Sunday, December 9th, 2012

Planning Poker is certainly a fun and engaging way to do one of the most boring things on earth (STORY POINT ESTIMATION.)

If I’m not wrong, James Grenning originally came up with this idea. And my understanding is that Planning poker can best be explained by using fundamental premise of Wisdom of Crowd (Why the Many Are Smarter Than the Few). Jack Treynor’s Jelly Bean Jar Experiment is a classic example. The average guess of the group is better than the best guess of any individual.

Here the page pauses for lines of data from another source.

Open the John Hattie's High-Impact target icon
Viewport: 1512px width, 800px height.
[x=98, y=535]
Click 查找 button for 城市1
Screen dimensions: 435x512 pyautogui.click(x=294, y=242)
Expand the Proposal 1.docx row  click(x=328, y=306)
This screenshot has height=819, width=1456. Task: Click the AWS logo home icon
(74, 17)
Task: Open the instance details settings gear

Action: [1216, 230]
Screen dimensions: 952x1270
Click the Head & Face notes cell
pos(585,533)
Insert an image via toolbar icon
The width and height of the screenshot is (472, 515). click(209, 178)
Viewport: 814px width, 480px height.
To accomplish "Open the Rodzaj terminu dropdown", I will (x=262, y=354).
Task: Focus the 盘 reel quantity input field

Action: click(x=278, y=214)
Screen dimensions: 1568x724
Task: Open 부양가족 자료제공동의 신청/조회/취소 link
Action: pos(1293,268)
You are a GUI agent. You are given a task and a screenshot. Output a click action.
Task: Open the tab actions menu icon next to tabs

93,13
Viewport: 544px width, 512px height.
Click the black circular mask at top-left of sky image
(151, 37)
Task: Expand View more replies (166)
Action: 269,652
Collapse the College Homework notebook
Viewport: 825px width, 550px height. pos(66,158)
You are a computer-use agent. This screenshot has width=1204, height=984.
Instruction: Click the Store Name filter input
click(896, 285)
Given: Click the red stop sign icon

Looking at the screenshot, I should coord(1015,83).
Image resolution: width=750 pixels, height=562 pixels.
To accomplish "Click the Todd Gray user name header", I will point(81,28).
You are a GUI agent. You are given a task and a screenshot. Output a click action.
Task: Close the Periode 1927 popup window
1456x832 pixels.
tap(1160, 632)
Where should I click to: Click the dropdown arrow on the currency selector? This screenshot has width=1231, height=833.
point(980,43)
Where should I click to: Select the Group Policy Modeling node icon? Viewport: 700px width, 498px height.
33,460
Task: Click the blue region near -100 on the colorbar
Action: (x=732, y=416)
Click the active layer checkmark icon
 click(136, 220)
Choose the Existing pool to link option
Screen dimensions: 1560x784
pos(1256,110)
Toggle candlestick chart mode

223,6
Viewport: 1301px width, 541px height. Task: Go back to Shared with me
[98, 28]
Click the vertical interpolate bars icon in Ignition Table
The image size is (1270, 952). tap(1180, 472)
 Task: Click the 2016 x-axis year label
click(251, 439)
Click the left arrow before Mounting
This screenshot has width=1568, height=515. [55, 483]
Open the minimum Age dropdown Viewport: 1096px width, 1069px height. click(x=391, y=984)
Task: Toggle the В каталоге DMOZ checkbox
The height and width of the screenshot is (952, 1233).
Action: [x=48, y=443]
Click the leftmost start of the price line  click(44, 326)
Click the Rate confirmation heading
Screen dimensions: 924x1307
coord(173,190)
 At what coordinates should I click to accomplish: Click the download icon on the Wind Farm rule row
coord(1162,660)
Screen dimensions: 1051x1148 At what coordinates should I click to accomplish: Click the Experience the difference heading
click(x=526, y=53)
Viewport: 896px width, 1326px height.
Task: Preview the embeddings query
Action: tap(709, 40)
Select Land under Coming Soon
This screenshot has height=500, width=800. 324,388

Can we apply this concept to software estimation? May be. But there are a few small difference. In the case of the jelly bean experiment

  • Everyone in the group is taking their best guess.There isn’t much prior experience or historical data to look at.
  • There is zero consequences if they go wrong. They will not be held liable to this number.
  • Also, everyone, more are less, are equally good at the task at hand (counting.)

Now when we talk about applying the same to highly specialized software development where each skill is quite diverse and the involvement of each person is quite varied. What do we get? A complete mess IMHO!

One way to address this issue is to embrace the generalizing specialist approach. If nothing else, in the long run, these folks would become great assets to the company.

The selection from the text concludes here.